***** Stored records
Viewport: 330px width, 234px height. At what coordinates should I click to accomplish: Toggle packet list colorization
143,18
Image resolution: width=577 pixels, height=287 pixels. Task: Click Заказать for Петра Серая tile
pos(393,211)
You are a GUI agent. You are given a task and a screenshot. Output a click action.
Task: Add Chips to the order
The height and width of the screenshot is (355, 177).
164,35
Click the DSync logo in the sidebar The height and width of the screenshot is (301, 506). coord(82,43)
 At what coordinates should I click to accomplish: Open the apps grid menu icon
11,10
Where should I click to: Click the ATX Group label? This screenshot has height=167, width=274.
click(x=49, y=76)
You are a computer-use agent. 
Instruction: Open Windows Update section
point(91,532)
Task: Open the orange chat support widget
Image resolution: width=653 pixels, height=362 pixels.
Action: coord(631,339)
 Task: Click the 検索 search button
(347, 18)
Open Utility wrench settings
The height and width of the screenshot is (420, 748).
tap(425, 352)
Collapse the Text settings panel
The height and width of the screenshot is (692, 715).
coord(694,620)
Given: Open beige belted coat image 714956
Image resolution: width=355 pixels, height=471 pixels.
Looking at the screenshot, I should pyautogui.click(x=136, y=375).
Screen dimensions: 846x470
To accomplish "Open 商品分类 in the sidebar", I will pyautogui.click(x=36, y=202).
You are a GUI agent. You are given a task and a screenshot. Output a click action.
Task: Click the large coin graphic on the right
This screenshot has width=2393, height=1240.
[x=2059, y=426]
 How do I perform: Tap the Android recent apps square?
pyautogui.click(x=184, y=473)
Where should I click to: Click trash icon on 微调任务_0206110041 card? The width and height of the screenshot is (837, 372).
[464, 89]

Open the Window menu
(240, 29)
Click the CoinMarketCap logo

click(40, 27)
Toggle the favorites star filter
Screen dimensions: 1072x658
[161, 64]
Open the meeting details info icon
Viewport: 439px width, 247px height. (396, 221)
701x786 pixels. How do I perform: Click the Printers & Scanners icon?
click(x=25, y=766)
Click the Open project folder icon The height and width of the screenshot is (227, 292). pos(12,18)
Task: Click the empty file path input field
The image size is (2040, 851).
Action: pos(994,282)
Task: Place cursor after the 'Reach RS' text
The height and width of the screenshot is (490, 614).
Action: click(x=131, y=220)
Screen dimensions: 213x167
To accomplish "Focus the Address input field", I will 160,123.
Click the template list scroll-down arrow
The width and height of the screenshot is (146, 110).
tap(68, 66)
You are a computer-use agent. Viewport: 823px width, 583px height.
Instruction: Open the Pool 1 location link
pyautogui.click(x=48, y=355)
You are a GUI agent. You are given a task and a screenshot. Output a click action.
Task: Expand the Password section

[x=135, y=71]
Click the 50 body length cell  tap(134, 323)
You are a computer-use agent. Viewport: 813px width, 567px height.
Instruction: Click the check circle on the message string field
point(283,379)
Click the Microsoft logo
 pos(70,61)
**********
What you should do — Copy out verbatim the part of the records above that opens with the line containing "Open the meeting details info icon" and closes with the line containing "Click the Open", including both of those lines.

Written answer —
Open the meeting details info icon
Viewport: 439px width, 247px height. (396, 221)
701x786 pixels. How do I perform: Click the Printers & Scanners icon?
click(x=25, y=766)
Click the Open project folder icon The height and width of the screenshot is (227, 292). pos(12,18)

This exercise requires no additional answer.